> _Data for this exercise_
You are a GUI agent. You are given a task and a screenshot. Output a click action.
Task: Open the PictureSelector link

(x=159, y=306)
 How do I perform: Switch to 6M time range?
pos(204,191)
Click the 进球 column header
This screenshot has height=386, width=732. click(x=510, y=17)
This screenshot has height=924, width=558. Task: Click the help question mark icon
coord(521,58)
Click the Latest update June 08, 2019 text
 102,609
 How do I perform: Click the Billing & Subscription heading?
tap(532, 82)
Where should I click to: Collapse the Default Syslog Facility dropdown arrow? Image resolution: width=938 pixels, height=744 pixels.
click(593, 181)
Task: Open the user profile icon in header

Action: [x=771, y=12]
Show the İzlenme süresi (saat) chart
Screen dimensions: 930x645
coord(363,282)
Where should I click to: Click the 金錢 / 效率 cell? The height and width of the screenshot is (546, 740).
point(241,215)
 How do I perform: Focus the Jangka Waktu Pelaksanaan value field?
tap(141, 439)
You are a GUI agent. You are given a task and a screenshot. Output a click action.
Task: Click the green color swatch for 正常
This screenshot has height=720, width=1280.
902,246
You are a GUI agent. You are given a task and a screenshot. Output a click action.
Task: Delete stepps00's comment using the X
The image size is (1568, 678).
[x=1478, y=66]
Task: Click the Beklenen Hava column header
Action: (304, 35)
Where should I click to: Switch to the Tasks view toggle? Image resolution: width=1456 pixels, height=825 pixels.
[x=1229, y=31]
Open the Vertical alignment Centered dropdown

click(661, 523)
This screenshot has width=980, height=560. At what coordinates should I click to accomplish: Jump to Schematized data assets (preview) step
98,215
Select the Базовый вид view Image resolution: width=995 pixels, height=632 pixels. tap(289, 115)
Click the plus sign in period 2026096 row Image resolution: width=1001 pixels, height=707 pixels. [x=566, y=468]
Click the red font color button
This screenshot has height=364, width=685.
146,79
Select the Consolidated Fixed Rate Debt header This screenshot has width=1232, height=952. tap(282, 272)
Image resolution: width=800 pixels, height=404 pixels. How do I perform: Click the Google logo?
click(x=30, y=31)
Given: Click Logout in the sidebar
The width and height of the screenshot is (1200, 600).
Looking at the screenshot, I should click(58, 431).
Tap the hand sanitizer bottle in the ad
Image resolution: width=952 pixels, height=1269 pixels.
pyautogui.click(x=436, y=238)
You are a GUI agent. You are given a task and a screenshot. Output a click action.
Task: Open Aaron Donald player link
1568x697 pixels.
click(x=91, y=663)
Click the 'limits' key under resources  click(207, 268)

> _Aim of the task_
Taking the material above, extract exactly and only the lines from the line with "This screenshot has height=720, width=1280." to the line with "Given: Click Logout in the sidebar", inclusive of both.

> _Exercise output_
This screenshot has height=720, width=1280.
902,246
You are a GUI agent. You are given a task and a screenshot. Output a click action.
Task: Delete stepps00's comment using the X
The image size is (1568, 678).
[x=1478, y=66]
Task: Click the Beklenen Hava column header
Action: (304, 35)
Where should I click to: Switch to the Tasks view toggle? Image resolution: width=1456 pixels, height=825 pixels.
[x=1229, y=31]
Open the Vertical alignment Centered dropdown

click(661, 523)
This screenshot has width=980, height=560. At what coordinates should I click to accomplish: Jump to Schematized data assets (preview) step
98,215
Select the Базовый вид view Image resolution: width=995 pixels, height=632 pixels. tap(289, 115)
Click the plus sign in period 2026096 row Image resolution: width=1001 pixels, height=707 pixels. [x=566, y=468]
Click the red font color button
This screenshot has height=364, width=685.
146,79
Select the Consolidated Fixed Rate Debt header This screenshot has width=1232, height=952. tap(282, 272)
Image resolution: width=800 pixels, height=404 pixels. How do I perform: Click the Google logo?
click(x=30, y=31)
Given: Click Logout in the sidebar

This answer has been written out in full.